Analyzing the effect of WRKY45 overexpression in manipulating hormonal pathways response. Expression level of defense-related target genes in oe:wk-03 expressing root line compared with vector control prior and 5 dai with Meloidogyne javanica. Total RNA was prepared from pControl transformed control roots and roots expressing SlWRKY45 with/without infection. The graph shows the mean and standard error of the relative amount of transcripts of these genes in SlWRKY45 expressing roots (oe:wk-03) in comparison with vector transformed control roots (pControl) growing under the same conditions (vector control expression level set at zero). All target genes were normalized using the normalization factor calculated as the geometric mean of the expression levels of 3 tomato endogenous reference genes 18S, β-actin and β-tubulin.
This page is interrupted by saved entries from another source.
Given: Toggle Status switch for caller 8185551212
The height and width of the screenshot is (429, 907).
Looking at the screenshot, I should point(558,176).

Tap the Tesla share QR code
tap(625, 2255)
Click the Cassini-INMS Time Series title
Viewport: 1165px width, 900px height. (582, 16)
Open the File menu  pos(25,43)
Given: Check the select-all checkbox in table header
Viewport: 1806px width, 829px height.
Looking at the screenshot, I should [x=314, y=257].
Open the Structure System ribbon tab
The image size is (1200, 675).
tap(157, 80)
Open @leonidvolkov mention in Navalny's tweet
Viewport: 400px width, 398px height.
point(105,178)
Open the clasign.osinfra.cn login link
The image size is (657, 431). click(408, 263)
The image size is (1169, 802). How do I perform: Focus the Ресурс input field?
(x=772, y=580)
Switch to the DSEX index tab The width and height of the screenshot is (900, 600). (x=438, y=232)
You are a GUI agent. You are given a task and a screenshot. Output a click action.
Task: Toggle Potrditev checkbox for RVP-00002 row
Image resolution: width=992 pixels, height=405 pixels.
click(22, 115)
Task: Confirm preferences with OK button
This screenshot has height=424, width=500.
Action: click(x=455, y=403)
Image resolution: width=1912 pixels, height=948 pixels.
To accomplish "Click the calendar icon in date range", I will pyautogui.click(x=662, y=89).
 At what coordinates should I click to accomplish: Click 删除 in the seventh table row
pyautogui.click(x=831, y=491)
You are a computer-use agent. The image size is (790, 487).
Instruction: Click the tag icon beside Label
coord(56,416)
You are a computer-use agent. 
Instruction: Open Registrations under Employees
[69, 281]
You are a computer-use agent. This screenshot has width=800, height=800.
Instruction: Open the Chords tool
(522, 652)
Each reaction was performed in triplicate and the results represented the mean of 2 independent biologic replicates. Statistical significance of the differences between oe:wk-03 and pControl transformed control roots were determined by Tukey-Kramer multiple comparison test, and significant differential expression (P≤ 0.05) is indicated with asterisks. The experiments were repeated three times with similar results.